Turning Points: Gonzalez's slam lifts Astros

Turning Points: Gonzalez's slam lifts Astros

Every game has a turning point, where one team takes a big leap toward victory, whether it's a towering home run, a squeeze bunt, a bases-loaded strikeout or a run-saving catch.

Thanks to a metric called win expectancy, we can attach numbers to these swings in fortune. Win expectancy, expressed as a percentage, shows a team's chances of victory at a particular point in time. This is based on historical data showing how clubs have fared in different situations, based on factors such as the score, the inning, how many outs there are and which bases are occupied.
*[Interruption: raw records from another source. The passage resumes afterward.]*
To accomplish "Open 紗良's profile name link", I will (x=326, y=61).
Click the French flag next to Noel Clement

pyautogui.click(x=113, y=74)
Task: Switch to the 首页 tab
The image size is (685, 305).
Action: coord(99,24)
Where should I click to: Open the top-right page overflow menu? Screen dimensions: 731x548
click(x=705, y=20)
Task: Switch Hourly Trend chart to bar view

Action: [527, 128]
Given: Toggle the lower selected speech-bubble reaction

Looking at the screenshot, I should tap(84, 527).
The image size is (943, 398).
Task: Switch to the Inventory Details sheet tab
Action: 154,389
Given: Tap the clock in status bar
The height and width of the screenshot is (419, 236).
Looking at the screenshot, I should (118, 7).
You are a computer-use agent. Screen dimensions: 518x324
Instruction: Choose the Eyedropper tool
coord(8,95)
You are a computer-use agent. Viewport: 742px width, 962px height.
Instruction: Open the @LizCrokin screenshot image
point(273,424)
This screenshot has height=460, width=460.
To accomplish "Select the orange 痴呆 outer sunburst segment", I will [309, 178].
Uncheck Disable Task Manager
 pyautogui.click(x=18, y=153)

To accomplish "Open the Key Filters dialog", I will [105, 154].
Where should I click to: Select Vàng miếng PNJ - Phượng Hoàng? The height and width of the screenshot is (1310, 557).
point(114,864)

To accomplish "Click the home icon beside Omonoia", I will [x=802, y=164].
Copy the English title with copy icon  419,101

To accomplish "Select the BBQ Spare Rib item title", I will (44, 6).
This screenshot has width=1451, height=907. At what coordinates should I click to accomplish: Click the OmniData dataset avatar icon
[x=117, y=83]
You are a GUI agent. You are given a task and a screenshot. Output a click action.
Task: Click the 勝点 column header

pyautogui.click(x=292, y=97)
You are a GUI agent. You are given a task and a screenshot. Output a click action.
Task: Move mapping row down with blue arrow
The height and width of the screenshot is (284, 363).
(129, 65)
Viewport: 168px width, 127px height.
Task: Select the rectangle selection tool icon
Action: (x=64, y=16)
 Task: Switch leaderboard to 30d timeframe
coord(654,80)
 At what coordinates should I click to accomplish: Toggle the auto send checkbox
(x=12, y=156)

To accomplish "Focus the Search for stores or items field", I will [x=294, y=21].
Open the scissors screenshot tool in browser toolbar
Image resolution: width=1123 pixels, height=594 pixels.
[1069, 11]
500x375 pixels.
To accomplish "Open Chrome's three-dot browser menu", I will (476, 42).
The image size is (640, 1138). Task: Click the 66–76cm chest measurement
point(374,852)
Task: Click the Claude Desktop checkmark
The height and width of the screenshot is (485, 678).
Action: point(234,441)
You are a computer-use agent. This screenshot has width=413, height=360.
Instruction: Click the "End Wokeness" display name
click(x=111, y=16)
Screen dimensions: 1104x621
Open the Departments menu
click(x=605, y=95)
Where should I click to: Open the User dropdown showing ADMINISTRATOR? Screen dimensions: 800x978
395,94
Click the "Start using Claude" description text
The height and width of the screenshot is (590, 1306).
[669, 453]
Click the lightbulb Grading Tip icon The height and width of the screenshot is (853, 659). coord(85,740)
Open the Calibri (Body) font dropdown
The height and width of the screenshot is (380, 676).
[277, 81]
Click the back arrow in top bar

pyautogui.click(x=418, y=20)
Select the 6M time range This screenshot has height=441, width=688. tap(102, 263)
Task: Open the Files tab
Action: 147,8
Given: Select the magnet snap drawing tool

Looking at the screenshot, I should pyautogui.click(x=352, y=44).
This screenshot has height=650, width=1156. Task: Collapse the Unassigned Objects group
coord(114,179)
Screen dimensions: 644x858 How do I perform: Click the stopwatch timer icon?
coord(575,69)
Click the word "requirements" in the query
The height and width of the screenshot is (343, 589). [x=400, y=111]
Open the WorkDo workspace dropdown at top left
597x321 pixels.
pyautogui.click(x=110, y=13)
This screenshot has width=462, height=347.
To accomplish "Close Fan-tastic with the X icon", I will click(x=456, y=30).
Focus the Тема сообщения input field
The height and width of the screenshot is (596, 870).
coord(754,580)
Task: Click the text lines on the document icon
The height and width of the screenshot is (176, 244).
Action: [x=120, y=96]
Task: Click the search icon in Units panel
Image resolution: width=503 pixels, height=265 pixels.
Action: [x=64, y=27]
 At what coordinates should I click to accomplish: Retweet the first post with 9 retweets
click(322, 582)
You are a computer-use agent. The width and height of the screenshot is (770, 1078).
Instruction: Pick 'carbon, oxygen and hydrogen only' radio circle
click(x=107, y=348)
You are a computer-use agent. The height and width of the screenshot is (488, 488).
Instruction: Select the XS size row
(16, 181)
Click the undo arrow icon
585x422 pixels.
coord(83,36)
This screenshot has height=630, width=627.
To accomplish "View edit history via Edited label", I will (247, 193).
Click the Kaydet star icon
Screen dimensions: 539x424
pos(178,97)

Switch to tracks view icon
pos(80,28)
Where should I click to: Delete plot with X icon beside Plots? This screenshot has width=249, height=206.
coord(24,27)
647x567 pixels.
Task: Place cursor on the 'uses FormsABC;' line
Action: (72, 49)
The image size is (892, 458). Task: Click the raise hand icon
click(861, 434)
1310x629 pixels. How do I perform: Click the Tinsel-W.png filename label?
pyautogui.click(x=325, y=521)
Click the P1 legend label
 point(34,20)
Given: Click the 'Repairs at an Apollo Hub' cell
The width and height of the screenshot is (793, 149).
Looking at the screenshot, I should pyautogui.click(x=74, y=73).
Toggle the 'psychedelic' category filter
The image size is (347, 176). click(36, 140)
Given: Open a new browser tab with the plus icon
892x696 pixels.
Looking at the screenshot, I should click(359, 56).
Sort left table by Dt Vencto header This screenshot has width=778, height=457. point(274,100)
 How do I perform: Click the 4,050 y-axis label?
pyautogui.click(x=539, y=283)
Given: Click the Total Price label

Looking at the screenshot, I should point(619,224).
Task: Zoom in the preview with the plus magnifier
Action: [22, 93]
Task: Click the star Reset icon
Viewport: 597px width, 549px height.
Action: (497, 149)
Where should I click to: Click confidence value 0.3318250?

Using win expectancy as a guide, here is a look at three plays that served as turning points in Tuesday's games:

Marwin's well-placed slam
Game: Rangers at Astros

Situation: With Houston trailing, 5-3, in the eighth inning, Marwin Gonzalez faced Texas reliever Keone Kela, who was trying to get out of a two-out, bases-loaded jam.

Result: Kela caught too much of the zone with a 95.2-mph fastball, and Gonzalez lifted a high fly ball that just managed to stay fair while clearing the wall down the right-field line. Gonzalez's second homer of the game, a grand slam, turned a two-run deficit into a two-run lead, and Houston held on to win, 8-7.

Win expectancy for Astros: +71.1 percentage points (22.2% to 93.3%)

Facts to know:
• With a 94.2-mph exit velocity and 41-degree launch angle, Gonzalez's drive had just a 4-percent hit probability, according to Statcast™ . Similar batted balls have gone for home runs just 3 percent of the time.

• Gonzalez's blast had the highest launch angle on a home run by the Astros this season.

They said it: Gonzalez: "First thing I was wishing it would stay fair. It was almost foul. It was an unbelievable moment to be able to come back in the game like that. We have been doing that the whole year, and hopefully we can keep doing that and we're going to be in a good spot for the playoffs."

Schwarber breaks out
Game: Phillies at Cubs

Situation: Kyle Schwarber faced Phillies starter Jeremy Hellickson in a 2-2 game, with runners on first and second and two outs in the fourth inning.

Result: Schwarber entered the day batting just .196/.322/.330 this season, but in a 2-0 count, he golfed a sizzling liner over the right-field wall for a go-ahead, three-run shot that spurred an 8-3 victory.

Schwarber's three-run home run

Win expectancy for Cubs: +29.5 percentage points (55.2% to 84.7%)

Facts to know:
• The homer snapped a streak of nine consecutive games without an extra-base hit for Schwarber, who was 4-for-36 over that span.

• That was the last of three homers the Cubs hit off Hellickson, who had allowed a total of two during his first five starts.

They said it: Schwarber: "I feel like I'm right there; I really do. Obviously, I just have to stick with the process. I can't be outcome-based to where you focus on just numbers. That's why it's called 'average.' It's an accumulation of something over the course of time."

Go, go, Margot
Game:
Rockies at Padres

Situation: Colorado's Tyler Chatwood carried a no-hitter into the sixth inning, when he issued a leadoff walk to counterpart Trevor Cahill to bring rookie Manuel Margot to the plate in a game San Diego trailed, 1-0.

Result: Margot ripped a low liner to center field, where the Rockies' Charlie Blackmon tried to make a sliding catch. Instead, the ball got past him and rolled to the center-field wall, scoring Cahill on what was ruled an RBI triple. San Diego went on to score five times in the inning and won, 6-2.

Margot's RBI triple in the 6th

Win expectancy for Padres: +28.2 percentage points (44.4% to 72.6%)

Facts to know:
• It was a tough play for Blackmon, who needed to cover 30 feet in only 2.8 seconds. That gave him a catch probability of just 38 percent.

• With an exit velocity of 108.5 mph, the line drive was the hardest of Margot's young career.

They said it: Padres first baseman Wil Myers: "Margot getting the first hit out of the way, with the ball bouncing our way there, it was obviously really good that we capitalized right off the bat. Hitting is very contagious, and Cahill and Margot got it going."